SOURCE DATA
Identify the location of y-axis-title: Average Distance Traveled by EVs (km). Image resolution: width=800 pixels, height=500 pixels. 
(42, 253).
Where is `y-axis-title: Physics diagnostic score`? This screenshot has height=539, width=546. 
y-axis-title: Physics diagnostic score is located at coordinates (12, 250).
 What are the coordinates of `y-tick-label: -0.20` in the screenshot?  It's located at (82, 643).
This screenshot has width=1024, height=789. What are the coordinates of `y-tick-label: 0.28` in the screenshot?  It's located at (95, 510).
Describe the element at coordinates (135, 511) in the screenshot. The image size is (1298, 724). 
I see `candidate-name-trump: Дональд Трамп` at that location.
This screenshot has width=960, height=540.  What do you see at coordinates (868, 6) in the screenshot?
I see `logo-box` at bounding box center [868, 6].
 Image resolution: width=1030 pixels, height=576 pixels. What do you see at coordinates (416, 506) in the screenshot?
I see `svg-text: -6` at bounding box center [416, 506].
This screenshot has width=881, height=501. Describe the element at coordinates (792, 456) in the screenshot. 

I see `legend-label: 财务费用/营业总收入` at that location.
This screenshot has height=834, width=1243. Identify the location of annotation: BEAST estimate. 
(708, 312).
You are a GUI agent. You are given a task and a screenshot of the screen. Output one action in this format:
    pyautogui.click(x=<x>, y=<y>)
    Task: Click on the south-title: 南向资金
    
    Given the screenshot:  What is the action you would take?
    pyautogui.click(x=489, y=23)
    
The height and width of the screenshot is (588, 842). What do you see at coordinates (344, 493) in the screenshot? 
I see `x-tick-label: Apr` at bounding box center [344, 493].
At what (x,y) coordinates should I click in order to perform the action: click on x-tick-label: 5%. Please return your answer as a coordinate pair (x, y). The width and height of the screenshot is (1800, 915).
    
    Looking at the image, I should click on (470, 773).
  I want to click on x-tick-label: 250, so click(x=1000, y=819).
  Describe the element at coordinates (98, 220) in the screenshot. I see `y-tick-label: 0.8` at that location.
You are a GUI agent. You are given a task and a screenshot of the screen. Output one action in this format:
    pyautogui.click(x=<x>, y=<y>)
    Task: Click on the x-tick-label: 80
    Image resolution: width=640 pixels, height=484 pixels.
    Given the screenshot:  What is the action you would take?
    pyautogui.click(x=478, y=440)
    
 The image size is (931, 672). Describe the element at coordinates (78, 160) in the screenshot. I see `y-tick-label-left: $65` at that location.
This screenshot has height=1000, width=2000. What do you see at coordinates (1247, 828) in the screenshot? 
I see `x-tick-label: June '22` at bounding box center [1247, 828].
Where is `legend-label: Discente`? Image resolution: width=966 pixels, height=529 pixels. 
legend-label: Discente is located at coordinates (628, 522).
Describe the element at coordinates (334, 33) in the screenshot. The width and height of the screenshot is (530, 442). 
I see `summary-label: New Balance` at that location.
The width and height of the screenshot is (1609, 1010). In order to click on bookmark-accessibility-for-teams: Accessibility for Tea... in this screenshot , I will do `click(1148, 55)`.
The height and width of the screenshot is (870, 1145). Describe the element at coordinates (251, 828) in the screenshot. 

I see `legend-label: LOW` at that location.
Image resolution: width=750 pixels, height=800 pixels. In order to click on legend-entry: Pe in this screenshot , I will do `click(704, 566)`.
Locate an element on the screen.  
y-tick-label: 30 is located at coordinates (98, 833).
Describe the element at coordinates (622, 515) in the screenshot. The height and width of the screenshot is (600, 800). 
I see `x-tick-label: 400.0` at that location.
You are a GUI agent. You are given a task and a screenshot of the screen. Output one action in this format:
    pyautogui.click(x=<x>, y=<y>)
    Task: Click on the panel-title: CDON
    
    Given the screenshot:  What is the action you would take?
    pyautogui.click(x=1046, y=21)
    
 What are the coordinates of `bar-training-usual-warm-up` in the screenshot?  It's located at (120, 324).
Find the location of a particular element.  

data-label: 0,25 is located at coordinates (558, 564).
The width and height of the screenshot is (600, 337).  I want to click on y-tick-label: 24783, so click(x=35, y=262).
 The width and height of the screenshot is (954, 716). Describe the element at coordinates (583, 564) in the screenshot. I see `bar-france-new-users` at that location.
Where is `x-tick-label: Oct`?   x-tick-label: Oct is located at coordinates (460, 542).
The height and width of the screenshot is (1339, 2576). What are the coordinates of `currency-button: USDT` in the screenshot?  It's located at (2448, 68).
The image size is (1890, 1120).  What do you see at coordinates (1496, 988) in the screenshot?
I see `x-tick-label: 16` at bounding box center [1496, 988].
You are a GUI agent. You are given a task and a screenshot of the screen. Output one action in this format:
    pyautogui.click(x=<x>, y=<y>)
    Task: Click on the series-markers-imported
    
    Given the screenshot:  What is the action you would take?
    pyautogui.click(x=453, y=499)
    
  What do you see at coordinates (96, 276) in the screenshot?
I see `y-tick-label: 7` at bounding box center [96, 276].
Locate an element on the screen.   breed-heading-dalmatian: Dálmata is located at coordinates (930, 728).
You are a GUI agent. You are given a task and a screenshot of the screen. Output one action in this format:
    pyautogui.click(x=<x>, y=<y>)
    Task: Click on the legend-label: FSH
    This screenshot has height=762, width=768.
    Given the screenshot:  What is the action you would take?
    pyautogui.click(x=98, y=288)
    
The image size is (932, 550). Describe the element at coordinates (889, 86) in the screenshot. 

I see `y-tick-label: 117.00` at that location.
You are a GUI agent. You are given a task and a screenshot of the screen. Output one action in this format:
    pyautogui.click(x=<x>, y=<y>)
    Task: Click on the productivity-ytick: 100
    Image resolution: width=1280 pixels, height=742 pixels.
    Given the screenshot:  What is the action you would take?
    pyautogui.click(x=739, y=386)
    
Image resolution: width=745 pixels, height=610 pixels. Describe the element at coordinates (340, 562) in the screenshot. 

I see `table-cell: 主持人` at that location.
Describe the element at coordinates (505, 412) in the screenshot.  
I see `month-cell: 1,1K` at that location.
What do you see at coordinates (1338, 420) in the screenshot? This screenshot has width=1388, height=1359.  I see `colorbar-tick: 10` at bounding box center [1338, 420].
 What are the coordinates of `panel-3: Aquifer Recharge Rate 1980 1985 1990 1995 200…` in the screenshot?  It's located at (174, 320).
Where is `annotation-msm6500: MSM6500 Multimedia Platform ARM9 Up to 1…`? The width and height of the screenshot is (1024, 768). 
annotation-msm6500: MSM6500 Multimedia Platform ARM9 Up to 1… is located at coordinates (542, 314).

YOUR TASK
Turn every line of the records above into a JSON list of strings, one string per line, leaving out blank lines.

SOLUTION FOR THIS PROBLEM
[
  "Identify the location of y-axis-title: Average Distance Traveled by EVs (km). Image resolution: width=800 pixels, height=500 pixels. ",
  "(42, 253).",
  "Where is `y-axis-title: Physics diagnostic score`? This screenshot has height=539, width=546. ",
  "y-axis-title: Physics diagnostic score is located at coordinates (12, 250).",
  " What are the coordinates of `y-tick-label: -0.20` in the screenshot?  It's located at (82, 643).",
  "This screenshot has width=1024, height=789. What are the coordinates of `y-tick-label: 0.28` in the screenshot?  It's located at (95, 510).",
  "Describe the element at coordinates (135, 511) in the screenshot. The image size is (1298, 724). ",
  "I see `candidate-name-trump: Дональд Трамп` at that location.",
  "This screenshot has width=960, height=540.  What do you see at coordinates (868, 6) in the screenshot?",
  "I see `logo-box` at bounding box center [868, 6].",
  " Image resolution: width=1030 pixels, height=576 pixels. What do you see at coordinates (416, 506) in the screenshot?",
  "I see `svg-text: -6` at bounding box center [416, 506].",
  "This screenshot has width=881, height=501. Describe the element at coordinates (792, 456) in the screenshot. ",
  "I see `legend-label: 财务费用/营业总收入` at that location.",
  "This screenshot has height=834, width=1243. Identify the location of annotation: BEAST estimate. ",
  "(708, 312).",
  "You are a GUI agent. You are given a task and a screenshot of the screen. Output one action in this format:",
  "    pyautogui.click(x=<x>, y=<y>)",
  "    Task: Click on the south-title: 南向资金",
  "    Given the screenshot:  What is the action you would take?",
  "    pyautogui.click(x=489, y=23)",
  "The height and width of the screenshot is (588, 842). What do you see at coordinates (344, 493) in the screenshot? ",
  "I see `x-tick-label: Apr` at bounding box center [344, 493].",
  "At what (x,y) coordinates should I click in order to perform the action: click on x-tick-label: 5%. Please return your answer as a coordinate pair (x, y). The width and height of the screenshot is (1800, 915).",
  "    Looking at the image, I should click on (470, 773).",
  "  I want to click on x-tick-label: 250, so click(x=1000, y=819).",
  "  Describe the element at coordinates (98, 220) in the screenshot. I see `y-tick-label: 0.8` at that location.",
  "You are a GUI agent. You are given a task and a screenshot of the screen. Output one action in this format:",
  "    pyautogui.click(x=<x>, y=<y>)",
  "    Task: Click on the x-tick-label: 80",
  "    Image resolution: width=640 pixels, height=484 pixels.",
  "    Given the screenshot:  What is the action you would take?",
  "    pyautogui.click(x=478, y=440)",
  " The image size is (931, 672). Describe the element at coordinates (78, 160) in the screenshot. I see `y-tick-label-left: $65` at that location.",
  "This screenshot has height=1000, width=2000. What do you see at coordinates (1247, 828) in the screenshot? ",
  "I see `x-tick-label: June '22` at bounding box center [1247, 828].",
  "Where is `legend-label: Discente`? Image resolution: width=966 pixels, height=529 pixels. ",
  "legend-label: Discente is located at coordinates (628, 522).",
  "Describe the element at coordinates (334, 33) in the screenshot. The width and height of the screenshot is (530, 442). ",
  "I see `summary-label: New Balance` at that location.",
  "The width and height of the screenshot is (1609, 1010). In order to click on bookmark-accessibility-for-teams: Accessibility for Tea... in this screenshot , I will do `click(1148, 55)`.",
  "The height and width of the screenshot is (870, 1145). Describe the element at coordinates (251, 828) in the screenshot. ",
  "I see `legend-label: LOW` at that location.",
  "Image resolution: width=750 pixels, height=800 pixels. In order to click on legend-entry: Pe in this screenshot , I will do `click(704, 566)`.",
  "Locate an element on the screen.  ",
  "y-tick-label: 30 is located at coordinates (98, 833).",
  "Describe the element at coordinates (622, 515) in the screenshot. The height and width of the screenshot is (600, 800). ",
  "I see `x-tick-label: 400.0` at that location.",
  "You are a GUI agent. You are given a task and a screenshot of the screen. Output one action in this format:",
  "    pyautogui.click(x=<x>, y=<y>)",
  "    Task: Click on the panel-title: CDON",
  "    Given the screenshot:  What is the action you would take?",
  "    pyautogui.click(x=1046, y=21)",
  " What are the coordinates of `bar-training-usual-warm-up` in the screenshot?  It's located at (120, 324).",
  "Find the location of a particular element.  ",
  "data-label: 0,25 is located at coordinates (558, 564).",
  "The width and height of the screenshot is (600, 337).  I want to click on y-tick-label: 24783, so click(x=35, y=262).",
  " The width and height of the screenshot is (954, 716). Describe the element at coordinates (583, 564) in the screenshot. I see `bar-france-new-users` at that location.",
  "Where is `x-tick-label: Oct`?   x-tick-label: Oct is located at coordinates (460, 542).",
  "The height and width of the screenshot is (1339, 2576). What are the coordinates of `currency-button: USDT` in the screenshot?  It's located at (2448, 68).",
  "The image size is (1890, 1120).  What do you see at coordinates (1496, 988) in the screenshot?",
  "I see `x-tick-label: 16` at bounding box center [1496, 988].",
  "You are a GUI agent. You are given a task and a screenshot of the screen. Output one action in this format:",
  "    pyautogui.click(x=<x>, y=<y>)",
  "    Task: Click on the series-markers-imported",
  "    Given the screenshot:  What is the action you would take?",
  "    pyautogui.click(x=453, y=499)",
  "  What do you see at coordinates (96, 276) in the screenshot?",
  "I see `y-tick-label: 7` at bounding box center [96, 276].",
  "Locate an element on the screen.   breed-heading-dalmatian: Dálmata is located at coordinates (930, 728).",
  "You are a GUI agent. You are given a task and a screenshot of the screen. Output one action in this format:",
  "    pyautogui.click(x=<x>, y=<y>)",
  "    Task: Click on the legend-label: FSH",
  "    This screenshot has height=762, width=768.",
  "    Given the screenshot:  What is the action you would take?",
  "    pyautogui.click(x=98, y=288)",
  "The image size is (932, 550). Describe the element at coordinates (889, 86) in the screenshot. ",
  "I see `y-tick-label: 117.00` at that location.",
  "You are a GUI agent. You are given a task and a screenshot of the screen. Output one action in this format:",
  "    pyautogui.click(x=<x>, y=<y>)",
  "    Task: Click on the productivity-ytick: 100",
  "    Image resolution: width=1280 pixels, height=742 pixels.",
  "    Given the screenshot:  What is the action you would take?",
  "    pyautogui.click(x=739, y=386)",
  "Image resolution: width=745 pixels, height=610 pixels. Describe the element at coordinates (340, 562) in the screenshot. ",
  "I see `table-cell: 主持人` at that location.",
  "Describe the element at coordinates (505, 412) in the screenshot.  ",
  "I see `month-cell: 1,1K` at that location.",
  "What do you see at coordinates (1338, 420) in the screenshot? This screenshot has width=1388, height=1359.  I see `colorbar-tick: 10` at bounding box center [1338, 420].",
  " What are the coordinates of `panel-3: Aquifer Recharge Rate 1980 1985 1990 1995 200…` in the screenshot?  It's located at (174, 320).",
  "Where is `annotation-msm6500: MSM6500 Multimedia Platform ARM9 Up to 1…`? The width and height of the screenshot is (1024, 768). ",
  "annotation-msm6500: MSM6500 Multimedia Platform ARM9 Up to 1… is located at coordinates (542, 314)."
]